• [WORK TO BE COMPLETED]: Repeat only the lines below from the one containing "Southport (37, 1965)" through the one containing "Dartford (34, 1368)", inclusive, exactly as written.

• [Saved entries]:
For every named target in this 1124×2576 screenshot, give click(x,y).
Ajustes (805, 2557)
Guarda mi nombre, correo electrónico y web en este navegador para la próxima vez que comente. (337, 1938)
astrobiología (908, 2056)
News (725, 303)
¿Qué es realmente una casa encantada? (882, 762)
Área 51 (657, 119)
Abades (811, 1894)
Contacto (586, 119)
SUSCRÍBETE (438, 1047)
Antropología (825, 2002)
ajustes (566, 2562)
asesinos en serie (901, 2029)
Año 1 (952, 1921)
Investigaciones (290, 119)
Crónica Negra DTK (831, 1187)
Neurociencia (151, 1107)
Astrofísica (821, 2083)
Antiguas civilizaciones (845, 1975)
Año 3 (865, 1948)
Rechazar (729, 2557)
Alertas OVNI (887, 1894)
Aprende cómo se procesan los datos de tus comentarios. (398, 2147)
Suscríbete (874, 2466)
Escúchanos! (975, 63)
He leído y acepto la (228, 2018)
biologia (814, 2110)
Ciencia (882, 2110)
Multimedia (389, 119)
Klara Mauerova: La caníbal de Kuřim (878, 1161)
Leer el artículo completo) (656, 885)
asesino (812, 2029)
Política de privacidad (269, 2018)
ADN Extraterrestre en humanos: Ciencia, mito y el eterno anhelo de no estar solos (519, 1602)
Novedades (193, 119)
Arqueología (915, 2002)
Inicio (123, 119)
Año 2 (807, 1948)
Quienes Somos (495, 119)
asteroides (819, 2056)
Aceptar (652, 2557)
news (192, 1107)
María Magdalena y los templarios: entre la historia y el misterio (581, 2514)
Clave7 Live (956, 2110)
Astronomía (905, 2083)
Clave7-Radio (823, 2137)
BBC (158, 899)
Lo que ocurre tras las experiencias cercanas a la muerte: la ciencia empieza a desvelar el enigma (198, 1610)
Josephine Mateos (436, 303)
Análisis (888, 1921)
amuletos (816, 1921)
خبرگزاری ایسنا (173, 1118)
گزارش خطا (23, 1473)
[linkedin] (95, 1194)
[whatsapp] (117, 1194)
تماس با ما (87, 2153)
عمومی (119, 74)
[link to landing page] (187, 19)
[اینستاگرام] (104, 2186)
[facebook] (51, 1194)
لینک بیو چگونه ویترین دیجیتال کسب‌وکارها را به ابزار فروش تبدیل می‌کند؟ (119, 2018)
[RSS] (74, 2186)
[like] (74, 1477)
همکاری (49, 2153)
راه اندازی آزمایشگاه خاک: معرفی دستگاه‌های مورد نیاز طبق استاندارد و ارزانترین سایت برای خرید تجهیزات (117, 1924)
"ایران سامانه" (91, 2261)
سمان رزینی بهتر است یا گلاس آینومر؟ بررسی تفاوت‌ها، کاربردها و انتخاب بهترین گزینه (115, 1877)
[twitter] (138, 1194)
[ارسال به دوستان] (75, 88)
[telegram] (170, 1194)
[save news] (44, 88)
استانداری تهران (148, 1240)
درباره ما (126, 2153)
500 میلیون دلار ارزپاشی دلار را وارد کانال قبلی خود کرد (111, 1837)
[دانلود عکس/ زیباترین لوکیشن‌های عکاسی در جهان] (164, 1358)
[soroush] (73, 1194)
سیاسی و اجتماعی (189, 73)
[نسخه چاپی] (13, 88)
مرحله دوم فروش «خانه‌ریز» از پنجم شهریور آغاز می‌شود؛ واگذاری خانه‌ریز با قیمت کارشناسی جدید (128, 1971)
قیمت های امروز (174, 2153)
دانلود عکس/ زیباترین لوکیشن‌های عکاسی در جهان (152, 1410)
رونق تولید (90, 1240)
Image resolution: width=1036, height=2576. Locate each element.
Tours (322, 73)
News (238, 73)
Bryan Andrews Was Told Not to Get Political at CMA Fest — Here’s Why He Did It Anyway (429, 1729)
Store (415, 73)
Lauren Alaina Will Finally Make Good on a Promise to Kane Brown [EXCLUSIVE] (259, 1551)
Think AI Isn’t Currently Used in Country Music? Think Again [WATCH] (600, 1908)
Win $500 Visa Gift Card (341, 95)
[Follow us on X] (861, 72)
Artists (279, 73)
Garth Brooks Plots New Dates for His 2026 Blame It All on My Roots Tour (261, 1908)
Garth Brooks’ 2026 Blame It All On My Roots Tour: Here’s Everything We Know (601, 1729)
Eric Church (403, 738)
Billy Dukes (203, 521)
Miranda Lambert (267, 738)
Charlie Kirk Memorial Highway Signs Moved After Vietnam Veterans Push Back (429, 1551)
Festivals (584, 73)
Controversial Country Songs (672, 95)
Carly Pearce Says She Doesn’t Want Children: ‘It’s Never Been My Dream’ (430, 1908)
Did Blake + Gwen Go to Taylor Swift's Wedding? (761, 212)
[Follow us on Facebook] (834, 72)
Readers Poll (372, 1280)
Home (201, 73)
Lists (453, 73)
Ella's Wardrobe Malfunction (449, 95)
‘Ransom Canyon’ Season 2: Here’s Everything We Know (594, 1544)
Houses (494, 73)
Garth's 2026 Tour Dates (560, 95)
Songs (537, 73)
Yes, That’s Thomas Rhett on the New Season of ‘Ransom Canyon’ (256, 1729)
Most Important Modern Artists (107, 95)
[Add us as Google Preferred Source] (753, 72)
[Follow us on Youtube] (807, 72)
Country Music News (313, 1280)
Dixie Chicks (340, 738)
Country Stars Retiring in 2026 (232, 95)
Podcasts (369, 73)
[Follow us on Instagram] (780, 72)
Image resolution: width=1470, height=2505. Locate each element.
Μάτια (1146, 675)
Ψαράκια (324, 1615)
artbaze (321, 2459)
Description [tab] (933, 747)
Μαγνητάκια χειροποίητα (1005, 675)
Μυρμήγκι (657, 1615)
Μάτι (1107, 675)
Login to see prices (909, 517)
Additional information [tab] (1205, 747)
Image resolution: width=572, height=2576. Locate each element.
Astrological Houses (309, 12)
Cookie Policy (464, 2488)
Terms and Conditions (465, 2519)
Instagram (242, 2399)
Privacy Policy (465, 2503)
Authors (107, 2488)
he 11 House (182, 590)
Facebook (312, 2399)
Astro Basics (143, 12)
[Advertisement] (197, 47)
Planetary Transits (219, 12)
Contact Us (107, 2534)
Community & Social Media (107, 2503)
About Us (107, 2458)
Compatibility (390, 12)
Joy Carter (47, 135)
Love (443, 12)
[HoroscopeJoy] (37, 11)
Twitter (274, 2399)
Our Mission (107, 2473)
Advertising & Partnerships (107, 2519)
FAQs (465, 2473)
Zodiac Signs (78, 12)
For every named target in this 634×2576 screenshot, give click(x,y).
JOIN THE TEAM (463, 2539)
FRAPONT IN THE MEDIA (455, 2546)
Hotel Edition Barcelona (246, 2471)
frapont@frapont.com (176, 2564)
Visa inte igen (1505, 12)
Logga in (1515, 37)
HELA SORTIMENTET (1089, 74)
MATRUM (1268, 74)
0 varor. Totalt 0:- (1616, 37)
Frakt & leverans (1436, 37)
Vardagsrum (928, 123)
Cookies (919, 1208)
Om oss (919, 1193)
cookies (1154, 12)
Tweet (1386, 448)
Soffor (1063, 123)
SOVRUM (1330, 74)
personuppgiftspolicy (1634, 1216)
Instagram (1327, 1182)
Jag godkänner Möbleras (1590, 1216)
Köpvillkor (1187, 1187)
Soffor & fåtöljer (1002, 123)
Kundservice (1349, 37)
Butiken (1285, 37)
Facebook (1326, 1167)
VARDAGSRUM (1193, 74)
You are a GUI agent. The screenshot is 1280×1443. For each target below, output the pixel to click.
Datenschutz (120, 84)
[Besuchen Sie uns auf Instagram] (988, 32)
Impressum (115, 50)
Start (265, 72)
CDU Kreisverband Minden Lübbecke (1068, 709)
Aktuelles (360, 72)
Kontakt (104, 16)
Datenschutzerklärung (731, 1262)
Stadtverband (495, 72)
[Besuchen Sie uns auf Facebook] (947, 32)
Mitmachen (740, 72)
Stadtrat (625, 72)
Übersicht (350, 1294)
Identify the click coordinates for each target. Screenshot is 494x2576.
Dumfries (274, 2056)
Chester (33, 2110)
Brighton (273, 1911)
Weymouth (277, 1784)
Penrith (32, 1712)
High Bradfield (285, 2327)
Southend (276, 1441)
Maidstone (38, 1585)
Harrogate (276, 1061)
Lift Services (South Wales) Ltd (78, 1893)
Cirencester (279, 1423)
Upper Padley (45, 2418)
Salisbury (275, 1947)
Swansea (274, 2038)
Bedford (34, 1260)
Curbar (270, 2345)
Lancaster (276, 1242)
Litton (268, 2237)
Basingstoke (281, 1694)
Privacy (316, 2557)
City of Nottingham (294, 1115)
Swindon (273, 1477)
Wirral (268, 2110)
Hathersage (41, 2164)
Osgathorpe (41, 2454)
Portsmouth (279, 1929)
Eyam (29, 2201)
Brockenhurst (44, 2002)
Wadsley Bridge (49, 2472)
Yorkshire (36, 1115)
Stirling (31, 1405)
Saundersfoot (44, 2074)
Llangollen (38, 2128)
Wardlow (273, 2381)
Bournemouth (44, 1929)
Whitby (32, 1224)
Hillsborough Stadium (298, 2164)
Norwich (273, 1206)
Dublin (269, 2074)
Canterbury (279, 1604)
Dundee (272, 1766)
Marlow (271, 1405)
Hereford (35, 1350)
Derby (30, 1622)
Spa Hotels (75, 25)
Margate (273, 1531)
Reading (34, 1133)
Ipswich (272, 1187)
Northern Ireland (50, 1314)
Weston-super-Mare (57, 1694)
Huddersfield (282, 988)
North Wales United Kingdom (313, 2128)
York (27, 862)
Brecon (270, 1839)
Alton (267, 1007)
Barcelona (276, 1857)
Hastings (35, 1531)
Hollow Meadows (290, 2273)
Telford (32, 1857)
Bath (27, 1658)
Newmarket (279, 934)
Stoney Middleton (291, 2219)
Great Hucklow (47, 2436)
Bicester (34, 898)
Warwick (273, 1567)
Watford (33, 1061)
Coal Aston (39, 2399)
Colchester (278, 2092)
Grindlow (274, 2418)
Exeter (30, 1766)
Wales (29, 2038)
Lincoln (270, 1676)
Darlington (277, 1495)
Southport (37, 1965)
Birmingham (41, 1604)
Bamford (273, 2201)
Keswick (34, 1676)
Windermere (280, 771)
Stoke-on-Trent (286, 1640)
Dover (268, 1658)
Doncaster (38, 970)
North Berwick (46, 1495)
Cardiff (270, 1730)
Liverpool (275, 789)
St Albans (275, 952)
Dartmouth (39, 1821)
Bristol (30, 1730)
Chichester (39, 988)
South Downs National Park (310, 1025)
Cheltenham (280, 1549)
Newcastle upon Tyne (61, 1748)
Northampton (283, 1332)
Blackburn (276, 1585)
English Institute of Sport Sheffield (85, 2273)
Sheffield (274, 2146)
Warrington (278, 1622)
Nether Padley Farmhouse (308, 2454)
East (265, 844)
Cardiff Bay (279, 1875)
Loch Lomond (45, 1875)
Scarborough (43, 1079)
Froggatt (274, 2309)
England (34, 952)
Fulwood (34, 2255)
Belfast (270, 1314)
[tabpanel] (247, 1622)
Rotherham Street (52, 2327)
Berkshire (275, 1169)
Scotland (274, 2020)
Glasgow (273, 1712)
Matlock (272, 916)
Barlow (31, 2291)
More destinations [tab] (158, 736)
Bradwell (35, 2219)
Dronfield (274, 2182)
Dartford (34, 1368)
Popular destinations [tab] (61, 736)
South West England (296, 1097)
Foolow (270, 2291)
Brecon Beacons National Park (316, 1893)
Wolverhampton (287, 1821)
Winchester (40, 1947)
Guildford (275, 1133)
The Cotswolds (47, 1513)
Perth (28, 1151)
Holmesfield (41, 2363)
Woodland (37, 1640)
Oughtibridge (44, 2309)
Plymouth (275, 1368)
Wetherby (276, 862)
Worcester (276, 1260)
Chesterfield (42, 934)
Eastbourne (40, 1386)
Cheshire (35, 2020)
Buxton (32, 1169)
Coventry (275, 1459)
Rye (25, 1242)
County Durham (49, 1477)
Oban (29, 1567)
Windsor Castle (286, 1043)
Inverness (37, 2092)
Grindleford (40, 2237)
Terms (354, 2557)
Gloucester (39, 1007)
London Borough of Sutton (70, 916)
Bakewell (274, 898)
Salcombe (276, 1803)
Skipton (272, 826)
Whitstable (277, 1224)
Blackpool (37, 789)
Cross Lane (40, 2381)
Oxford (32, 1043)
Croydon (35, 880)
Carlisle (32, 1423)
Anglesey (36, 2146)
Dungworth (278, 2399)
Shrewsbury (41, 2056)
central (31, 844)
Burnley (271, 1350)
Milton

• [ANSWER TO THIS PROBLEM]:
Southport (37, 1965)
Birmingham (41, 1604)
Bamford (273, 2201)
Keswick (34, 1676)
Windermere (280, 771)
Stoke-on-Trent (286, 1640)
Dover (268, 1658)
Doncaster (38, 970)
North Berwick (46, 1495)
Cardiff (270, 1730)
Liverpool (275, 789)
St Albans (275, 952)
Dartmouth (39, 1821)
Bristol (30, 1730)
Chichester (39, 988)
South Downs National Park (310, 1025)
Cheltenham (280, 1549)
Newcastle upon Tyne (61, 1748)
Northampton (283, 1332)
Blackburn (276, 1585)
English Institute of Sport Sheffield (85, 2273)
Sheffield (274, 2146)
Warrington (278, 1622)
Nether Padley Farmhouse (308, 2454)
East (265, 844)
Cardiff Bay (279, 1875)
Loch Lomond (45, 1875)
Scarborough (43, 1079)
Froggatt (274, 2309)
England (34, 952)
Fulwood (34, 2255)
Belfast (270, 1314)
[tabpanel] (247, 1622)
Rotherham Street (52, 2327)
Berkshire (275, 1169)
Scotland (274, 2020)
Glasgow (273, 1712)
Matlock (272, 916)
Barlow (31, 2291)
More destinations [tab] (158, 736)
Bradwell (35, 2219)
Dronfield (274, 2182)
Dartford (34, 1368)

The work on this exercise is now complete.